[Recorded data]
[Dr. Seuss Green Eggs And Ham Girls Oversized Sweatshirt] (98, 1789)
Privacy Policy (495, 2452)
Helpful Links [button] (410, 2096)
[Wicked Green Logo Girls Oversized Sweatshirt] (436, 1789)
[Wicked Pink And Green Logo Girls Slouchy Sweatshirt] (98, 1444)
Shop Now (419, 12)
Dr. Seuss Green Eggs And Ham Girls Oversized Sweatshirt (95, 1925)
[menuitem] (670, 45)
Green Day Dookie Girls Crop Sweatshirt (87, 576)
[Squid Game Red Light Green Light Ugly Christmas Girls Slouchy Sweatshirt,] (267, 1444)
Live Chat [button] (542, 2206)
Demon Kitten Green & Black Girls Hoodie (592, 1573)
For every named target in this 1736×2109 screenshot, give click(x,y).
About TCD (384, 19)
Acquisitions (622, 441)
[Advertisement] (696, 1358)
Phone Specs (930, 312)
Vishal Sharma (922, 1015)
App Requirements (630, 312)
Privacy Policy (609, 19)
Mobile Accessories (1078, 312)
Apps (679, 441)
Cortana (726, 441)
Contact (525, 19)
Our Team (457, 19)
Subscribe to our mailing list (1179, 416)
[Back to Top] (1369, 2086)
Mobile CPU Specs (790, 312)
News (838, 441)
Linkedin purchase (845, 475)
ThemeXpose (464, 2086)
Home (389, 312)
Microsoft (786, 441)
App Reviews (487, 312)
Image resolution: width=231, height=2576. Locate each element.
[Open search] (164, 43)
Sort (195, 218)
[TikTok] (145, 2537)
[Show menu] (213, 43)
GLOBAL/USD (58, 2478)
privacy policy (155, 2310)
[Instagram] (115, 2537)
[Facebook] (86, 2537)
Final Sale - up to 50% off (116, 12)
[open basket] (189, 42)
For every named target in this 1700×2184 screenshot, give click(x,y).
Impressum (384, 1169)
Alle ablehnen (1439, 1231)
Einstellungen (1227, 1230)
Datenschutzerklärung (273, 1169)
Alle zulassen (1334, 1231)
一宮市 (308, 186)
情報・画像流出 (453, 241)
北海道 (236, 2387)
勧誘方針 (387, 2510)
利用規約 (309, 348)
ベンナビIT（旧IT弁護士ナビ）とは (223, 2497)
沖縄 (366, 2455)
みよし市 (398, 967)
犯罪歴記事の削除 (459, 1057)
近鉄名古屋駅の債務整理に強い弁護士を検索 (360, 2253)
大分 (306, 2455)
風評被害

*What you have to do:* Which of the lines in the data hold the string "Logo"? Report each of them by copying it.

*Solution for this problem:*
[Wicked Green Logo Girls Oversized Sweatshirt] (436, 1789)
[Wicked Pink And Green Logo Girls Slouchy Sweatshirt] (98, 1444)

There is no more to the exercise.